UBC researchers say insulin pill to treat diabetes is one step closer to reality

A group of researchers from the University of British Columbia say they are on the verge of developing a pill that could deliver insulin as effectively as an injection.

If they are successful, it could mean the end of daily insulin injections for many diabetic patients.

Recent test results with rats revealed that insulin from oral tablets was absorbed by rats in the same way as injected insulin, leaving virtually no insulin in the rats’ stomachs.

“[The insulin] was all in the liver and that’s the perfect target for insulin – that’s really what we wanted to see,” said PhD student Yigong Guo, who is working closely on the project.

UBC PhD candidate Yigong Guo demonstrates a test for the insulin pill he is helping to develop. (UBC)

Project leader Anubhav Pratap-Singh was inspired to continue the research by his father, who lives with type 2 diabetes.

“For 14 to 15 years, he has been taking [injected] insulin every day,” Pratap-Singh said. “The current approach of injecting insulin every day brings a lot of pain to patients and their family members.”

Diabetes is a disease in which a person’s body cannot produce insulin (type 1) or cannot properly use the insulin it produces (type 2).

Insulin is a hormone produced by the pancreas. It is needed to control the amount of glucose, or sugar, in the blood. Insulin deficiency can lead to increased blood sugar and serious health problems, such as blindness, heart disease, kidney problems, amputation, nerve damage and erectile dysfunction.

According to Diabetes Canada, the only ways to administer insulin currently are through injections with pens, syringes or pumps. Depending on their specific diagnosis, patients may start one or more injections each day, or even before each meal.

There are several other methods of insulin delivery under development. In 2019, researchers at MIT developed a capsule that can be used to inject up to 300 micrograms of insulin.
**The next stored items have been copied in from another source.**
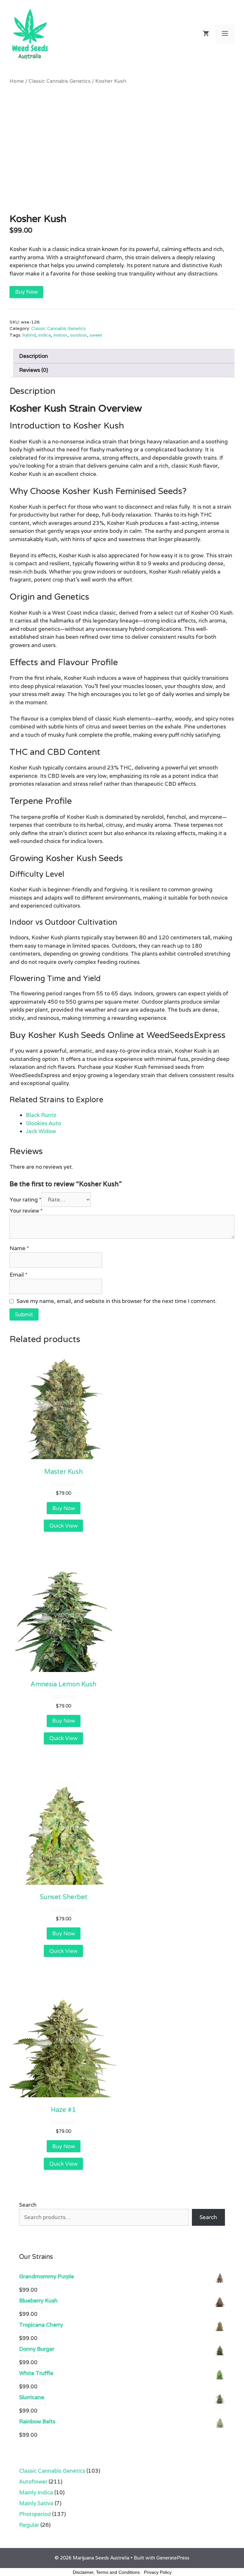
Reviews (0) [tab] (33, 369)
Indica (44, 335)
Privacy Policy (158, 2572)
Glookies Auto (43, 1123)
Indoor (60, 335)
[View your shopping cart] (205, 34)
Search (28, 2204)
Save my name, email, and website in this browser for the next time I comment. (117, 1301)
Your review (26, 1210)
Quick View (63, 1525)
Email (18, 1274)
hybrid (29, 335)
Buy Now (26, 292)
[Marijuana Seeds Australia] (30, 33)
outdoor (78, 335)
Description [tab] (33, 355)
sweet (96, 335)
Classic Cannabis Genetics (60, 81)
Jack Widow (41, 1131)
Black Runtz (41, 1114)
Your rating (25, 1199)
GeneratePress (172, 2558)
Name (19, 1248)
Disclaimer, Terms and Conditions (106, 2572)
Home (17, 81)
Pratap-Singh said the oral tablets his team is developing will effectively deliver insulin to the buccal region – the area of ​​the mouth behind the cheeks and around the gums.

“We saw that the buccal region is something that actually gives a very similar profile to injected insulin,” he said.

“Keeping it in the mouth area allows us to deliver the insulin for a period of 40 to 45 minutes through a slow release mechanism. So that means the effectiveness is a bit prolonged.”

UBC professor Dr Anubhav Pratap-Singh says the inspiration to seek non-injectable insulin came from his diabetic father, who has been injecting himself with insulin three to four times a day for 15 years. (UBC)

According to the UBC researchers, most swallowed insulin tablets under development tend to release insulin slowly over two to four hours, while rapid-release injected insulin can be fully released within 30 minutes. at two o’clock.

Pratab-Singh says their rapid-release oral tablet has clear benefits for people with diabetes. Reducing the need for injections would also eliminate environmental waste from needles and syringe plastic that may not be recycled and go to landfill, he says.

The pills could also be more easily stored and transported than injected insulin, which must be refrigerated.

Pratab-Singh now says that trials have been conducted in small animals, they will need to test the tablets with larger animals before doing any human trials.